2019-03-20 08:33 UTC

Fun MySQL fact of the day: the phantom record menace

Yesterday, we created an index to prevent a full table scan from locking the entire list_of_things table during a single UPDATE. I mentioned it was an improvement to the problem, but not a complete fix. Today, we'll see why.

Databases aren't incredibly useful if you can't INSERT data into them, so let's have a few other accounts try to insert some data into the same table as yesterday:

account 5> BEGIN; UPDATE list_of_things SET modified = now() WHERE account_id = 5;
account 3> BEGIN; INSERT INTO list_of_things VALUES(0, 3, now(), 'account 3''s thing');
account 6> BEGIN; INSERT INTO list_of_things VALUES(0, 6, now(), 'account 6''s thing');
account 9> BEGIN; INSERT INTO list_of_things VALUES(0, 9, now(), 'account 9''s thing');

What happens here? Well, the INSERT for account_id=9 completes normally, but the INSERT for account_id={3,6} are stalled until the UPDATE on account_id=5 commits. This may again seem somewhat surprising, but this is once again how InnoDB is attempting to prevent phantom reads: all records with account_id=5 must be updated, with no exception. This means that no new records with account_id=5 may be added until the transaction commits or rolls-back.

"But 3 and 6 aren't 5", you protest! Indeed, they aren't. This is the result of gap locks, which InnoDB uses to prevent new rows with account_id=5 when updating all existing rows with account_id=5. More specifically, this is actually the result of two gap locks: a "next-key lock", which locks account_id=(1,5], and a "gap lock" for account_id=[5,9). We'll consider the technical reasons tomorrow, but in any case, the net result for us is that as many as 6 accounts are impacted by the actions of 1 account.

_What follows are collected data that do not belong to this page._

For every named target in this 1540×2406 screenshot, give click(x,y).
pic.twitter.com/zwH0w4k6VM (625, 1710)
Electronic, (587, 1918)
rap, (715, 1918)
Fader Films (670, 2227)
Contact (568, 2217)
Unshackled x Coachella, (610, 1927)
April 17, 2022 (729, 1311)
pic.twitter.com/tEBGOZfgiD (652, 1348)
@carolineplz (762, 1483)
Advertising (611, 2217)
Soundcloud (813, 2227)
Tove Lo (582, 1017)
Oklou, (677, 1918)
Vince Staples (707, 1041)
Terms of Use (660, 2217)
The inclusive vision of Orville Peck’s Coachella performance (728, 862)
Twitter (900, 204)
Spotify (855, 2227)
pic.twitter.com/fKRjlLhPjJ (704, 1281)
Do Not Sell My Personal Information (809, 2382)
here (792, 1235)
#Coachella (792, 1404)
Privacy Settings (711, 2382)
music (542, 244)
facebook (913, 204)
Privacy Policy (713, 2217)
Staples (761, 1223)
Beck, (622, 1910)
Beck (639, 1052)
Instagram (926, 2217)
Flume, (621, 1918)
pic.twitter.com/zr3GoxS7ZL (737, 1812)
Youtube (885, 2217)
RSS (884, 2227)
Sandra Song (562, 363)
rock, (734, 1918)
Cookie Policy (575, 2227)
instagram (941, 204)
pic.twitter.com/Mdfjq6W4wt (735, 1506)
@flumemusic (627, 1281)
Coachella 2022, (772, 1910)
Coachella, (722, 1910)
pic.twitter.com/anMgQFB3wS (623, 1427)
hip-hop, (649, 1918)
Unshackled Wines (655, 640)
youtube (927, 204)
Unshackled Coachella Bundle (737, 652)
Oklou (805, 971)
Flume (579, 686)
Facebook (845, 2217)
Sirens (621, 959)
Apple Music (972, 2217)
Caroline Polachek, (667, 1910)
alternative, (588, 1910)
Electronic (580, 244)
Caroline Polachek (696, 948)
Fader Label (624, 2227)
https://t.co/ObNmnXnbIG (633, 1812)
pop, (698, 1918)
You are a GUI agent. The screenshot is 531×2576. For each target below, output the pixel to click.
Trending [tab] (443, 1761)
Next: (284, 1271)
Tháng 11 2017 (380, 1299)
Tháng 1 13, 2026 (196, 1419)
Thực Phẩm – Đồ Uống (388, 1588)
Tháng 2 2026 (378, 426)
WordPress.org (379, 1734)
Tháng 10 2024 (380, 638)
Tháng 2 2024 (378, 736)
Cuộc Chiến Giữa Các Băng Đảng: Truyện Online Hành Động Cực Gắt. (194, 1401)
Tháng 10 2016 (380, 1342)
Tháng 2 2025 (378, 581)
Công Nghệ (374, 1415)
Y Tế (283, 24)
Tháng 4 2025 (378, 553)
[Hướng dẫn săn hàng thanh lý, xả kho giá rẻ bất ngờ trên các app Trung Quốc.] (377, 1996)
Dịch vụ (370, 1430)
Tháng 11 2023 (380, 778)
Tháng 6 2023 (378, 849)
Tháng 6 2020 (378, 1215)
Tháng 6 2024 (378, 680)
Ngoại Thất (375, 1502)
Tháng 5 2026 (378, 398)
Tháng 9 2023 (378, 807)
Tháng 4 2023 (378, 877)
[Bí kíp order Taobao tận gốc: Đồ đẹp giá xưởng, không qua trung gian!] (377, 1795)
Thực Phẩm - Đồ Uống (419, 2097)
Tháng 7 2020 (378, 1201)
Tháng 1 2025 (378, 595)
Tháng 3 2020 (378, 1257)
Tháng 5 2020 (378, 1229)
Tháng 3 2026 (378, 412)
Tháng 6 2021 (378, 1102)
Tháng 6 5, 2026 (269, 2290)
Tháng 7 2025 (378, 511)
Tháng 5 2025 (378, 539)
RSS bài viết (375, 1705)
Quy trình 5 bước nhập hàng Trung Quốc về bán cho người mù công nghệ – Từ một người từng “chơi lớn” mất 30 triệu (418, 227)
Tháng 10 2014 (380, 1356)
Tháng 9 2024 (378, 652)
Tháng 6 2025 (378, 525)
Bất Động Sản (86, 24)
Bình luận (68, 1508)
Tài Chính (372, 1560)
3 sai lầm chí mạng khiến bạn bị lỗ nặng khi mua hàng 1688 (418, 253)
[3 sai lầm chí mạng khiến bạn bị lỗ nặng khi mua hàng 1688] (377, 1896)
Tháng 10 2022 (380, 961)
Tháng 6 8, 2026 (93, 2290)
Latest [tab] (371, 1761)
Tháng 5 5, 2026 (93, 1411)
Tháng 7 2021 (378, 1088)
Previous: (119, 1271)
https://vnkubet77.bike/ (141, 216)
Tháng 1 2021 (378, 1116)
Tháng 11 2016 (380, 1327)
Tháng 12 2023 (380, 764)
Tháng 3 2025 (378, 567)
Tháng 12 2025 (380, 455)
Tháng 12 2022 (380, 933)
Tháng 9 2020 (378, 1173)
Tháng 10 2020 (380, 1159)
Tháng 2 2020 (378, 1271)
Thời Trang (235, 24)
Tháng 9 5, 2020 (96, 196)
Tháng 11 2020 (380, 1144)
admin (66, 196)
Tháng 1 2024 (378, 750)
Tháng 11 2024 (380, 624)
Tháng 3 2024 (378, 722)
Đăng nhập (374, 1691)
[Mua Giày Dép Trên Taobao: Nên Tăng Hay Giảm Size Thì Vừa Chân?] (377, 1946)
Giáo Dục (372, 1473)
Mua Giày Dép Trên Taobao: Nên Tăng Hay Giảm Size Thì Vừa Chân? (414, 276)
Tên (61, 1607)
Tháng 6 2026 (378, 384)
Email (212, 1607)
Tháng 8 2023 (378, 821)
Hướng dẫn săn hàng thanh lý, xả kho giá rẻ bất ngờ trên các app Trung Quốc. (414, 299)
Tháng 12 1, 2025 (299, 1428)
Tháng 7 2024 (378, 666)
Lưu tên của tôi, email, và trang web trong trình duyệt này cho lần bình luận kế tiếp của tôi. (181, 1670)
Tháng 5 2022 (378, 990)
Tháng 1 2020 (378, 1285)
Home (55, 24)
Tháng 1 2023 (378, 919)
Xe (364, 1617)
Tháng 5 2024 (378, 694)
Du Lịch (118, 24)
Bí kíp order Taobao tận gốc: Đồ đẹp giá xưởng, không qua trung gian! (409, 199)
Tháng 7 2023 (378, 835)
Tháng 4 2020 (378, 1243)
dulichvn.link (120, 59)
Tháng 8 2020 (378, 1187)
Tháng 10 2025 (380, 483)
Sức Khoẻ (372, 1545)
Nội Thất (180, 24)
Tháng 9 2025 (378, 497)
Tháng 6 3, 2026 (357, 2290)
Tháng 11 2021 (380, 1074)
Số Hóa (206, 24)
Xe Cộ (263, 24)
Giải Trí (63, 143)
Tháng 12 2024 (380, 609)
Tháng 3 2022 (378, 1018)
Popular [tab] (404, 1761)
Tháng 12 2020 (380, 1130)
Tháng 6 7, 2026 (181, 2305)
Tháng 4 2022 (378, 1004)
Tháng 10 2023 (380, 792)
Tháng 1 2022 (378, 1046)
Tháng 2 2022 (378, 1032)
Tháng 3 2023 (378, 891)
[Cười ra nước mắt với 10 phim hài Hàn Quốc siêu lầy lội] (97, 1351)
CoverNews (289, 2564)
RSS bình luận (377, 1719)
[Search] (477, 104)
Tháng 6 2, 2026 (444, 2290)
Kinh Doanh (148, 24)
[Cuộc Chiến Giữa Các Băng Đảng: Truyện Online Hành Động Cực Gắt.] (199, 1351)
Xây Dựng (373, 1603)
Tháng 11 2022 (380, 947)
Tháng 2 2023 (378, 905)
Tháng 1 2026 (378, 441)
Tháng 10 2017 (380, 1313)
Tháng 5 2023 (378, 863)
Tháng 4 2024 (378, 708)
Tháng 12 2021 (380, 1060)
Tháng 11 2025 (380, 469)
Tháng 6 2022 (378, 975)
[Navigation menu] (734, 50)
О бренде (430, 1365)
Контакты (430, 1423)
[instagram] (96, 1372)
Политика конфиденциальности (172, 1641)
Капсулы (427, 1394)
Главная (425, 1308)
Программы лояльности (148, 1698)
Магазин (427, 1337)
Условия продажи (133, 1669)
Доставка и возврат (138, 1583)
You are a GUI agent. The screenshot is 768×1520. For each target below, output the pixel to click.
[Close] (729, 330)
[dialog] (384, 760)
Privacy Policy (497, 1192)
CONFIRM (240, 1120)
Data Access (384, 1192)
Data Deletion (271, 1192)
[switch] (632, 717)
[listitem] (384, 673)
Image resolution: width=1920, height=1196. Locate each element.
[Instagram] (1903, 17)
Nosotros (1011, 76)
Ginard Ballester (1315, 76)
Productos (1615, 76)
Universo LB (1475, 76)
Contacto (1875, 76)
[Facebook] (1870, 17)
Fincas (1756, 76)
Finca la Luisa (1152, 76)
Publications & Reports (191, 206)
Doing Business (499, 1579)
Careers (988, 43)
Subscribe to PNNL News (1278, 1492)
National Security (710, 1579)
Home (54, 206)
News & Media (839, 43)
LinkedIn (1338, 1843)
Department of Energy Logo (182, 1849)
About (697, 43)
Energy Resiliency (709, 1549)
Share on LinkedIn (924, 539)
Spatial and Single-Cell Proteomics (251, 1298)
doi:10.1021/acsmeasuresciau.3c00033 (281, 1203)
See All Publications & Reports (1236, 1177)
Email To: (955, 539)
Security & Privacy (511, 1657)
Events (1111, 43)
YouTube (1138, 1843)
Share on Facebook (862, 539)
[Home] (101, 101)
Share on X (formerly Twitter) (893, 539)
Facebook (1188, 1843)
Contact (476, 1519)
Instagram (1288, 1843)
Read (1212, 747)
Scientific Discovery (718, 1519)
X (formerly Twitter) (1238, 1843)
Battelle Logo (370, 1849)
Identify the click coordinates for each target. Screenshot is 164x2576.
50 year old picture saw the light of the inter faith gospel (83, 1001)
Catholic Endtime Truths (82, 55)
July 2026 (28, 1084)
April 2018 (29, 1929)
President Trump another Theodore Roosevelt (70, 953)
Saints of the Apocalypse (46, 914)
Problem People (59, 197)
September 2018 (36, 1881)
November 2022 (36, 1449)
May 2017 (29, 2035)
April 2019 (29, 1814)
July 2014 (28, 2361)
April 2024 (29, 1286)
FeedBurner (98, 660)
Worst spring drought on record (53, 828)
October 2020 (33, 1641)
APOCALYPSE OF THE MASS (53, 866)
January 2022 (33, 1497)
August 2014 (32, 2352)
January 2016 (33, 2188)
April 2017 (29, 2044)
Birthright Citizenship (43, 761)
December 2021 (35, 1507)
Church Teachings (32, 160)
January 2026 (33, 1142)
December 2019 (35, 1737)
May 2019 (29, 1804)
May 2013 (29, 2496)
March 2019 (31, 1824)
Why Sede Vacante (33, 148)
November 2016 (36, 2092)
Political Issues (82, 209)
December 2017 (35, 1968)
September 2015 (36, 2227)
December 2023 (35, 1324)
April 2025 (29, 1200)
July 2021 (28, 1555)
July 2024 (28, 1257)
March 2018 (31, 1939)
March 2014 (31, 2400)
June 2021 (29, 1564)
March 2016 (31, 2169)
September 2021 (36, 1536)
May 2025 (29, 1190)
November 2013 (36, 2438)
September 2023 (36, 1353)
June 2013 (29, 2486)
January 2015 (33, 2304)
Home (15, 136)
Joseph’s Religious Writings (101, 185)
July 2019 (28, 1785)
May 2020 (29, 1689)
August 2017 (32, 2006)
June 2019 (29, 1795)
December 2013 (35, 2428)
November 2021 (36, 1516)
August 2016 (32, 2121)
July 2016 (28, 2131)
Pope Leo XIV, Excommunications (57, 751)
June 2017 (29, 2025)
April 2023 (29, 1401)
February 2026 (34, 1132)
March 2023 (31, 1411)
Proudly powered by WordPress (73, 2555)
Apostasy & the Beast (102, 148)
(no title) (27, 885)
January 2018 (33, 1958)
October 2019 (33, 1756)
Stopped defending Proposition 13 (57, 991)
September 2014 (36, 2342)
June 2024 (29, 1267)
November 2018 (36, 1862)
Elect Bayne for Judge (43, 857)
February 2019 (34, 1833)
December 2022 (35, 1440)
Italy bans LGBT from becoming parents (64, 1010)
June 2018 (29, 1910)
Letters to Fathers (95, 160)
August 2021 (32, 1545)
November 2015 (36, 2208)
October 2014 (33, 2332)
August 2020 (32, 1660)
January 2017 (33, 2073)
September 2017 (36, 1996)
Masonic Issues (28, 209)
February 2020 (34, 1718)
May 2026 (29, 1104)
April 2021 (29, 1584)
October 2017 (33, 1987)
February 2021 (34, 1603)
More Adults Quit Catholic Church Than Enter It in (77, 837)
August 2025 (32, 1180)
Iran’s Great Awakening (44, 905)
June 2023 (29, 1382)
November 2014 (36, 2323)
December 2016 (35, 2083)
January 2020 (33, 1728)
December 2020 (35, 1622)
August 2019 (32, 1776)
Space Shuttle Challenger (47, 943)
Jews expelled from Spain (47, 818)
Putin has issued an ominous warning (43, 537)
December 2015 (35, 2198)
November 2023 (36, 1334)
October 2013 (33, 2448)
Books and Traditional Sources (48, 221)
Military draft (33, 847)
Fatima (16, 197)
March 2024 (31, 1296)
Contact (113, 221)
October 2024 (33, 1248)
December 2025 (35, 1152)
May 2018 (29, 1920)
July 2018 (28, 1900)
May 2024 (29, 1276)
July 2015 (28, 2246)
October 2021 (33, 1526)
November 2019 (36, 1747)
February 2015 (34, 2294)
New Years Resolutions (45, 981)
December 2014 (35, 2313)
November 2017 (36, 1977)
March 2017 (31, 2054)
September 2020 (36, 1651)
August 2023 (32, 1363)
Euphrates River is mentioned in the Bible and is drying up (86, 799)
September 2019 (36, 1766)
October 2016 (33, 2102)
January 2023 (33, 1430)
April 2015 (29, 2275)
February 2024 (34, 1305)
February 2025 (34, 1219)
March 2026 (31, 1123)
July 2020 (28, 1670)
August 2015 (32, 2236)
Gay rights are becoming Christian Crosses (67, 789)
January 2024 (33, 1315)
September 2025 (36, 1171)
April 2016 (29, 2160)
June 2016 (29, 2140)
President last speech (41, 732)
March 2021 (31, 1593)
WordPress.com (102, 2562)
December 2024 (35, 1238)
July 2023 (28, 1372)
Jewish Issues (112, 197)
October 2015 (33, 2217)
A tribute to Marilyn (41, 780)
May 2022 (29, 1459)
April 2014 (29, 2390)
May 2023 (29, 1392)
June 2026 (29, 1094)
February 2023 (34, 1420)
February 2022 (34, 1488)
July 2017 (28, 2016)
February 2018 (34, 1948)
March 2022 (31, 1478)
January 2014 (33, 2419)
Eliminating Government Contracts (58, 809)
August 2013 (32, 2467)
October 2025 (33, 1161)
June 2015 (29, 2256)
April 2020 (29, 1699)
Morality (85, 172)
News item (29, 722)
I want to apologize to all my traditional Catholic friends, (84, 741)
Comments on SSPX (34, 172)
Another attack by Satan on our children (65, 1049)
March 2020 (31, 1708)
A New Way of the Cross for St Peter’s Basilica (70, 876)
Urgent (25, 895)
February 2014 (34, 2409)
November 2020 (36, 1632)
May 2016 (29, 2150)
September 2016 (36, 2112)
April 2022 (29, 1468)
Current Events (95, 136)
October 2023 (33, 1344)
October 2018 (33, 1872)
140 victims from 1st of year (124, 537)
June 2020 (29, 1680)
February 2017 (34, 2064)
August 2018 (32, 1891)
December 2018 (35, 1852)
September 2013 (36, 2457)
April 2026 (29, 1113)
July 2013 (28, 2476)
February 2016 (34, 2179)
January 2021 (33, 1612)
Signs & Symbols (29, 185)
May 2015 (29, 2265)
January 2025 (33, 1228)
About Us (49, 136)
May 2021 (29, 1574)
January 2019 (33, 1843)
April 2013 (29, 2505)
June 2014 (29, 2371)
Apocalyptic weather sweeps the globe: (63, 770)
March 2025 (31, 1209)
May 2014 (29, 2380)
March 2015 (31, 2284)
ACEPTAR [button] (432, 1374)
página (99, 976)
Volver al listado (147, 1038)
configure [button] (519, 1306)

Now, since this is a gap lock, we can say that the less sparse the data are, the less coarse the locks will be, but that's a variable often out of our control. Thankfully, some things are in our control and we can address this in a few ways: * Add a unique constraint to account_id, which will generally prevent gap locks. This, naturally, has broad implications on your schema design and may not be applicable. * Use READ-COMMITTED isolation, which will generally prevent gap locks. This may have subtle implications on your data access patterns and should be reasoned-out. * Use multiple transactions to find all of the records where account_id=5 (preferably from a replica) and update them in small batches (remember about undo logs) by primary key. This is most preferable for a number of reasons we have already and will discuss in the future.

Either of the last 2 solutions will result in possible phantom reads, so you just have to decide which is more important to you for your specific use case: preventing phantom reads or higher throughput and predictable latency by means of narrower locks.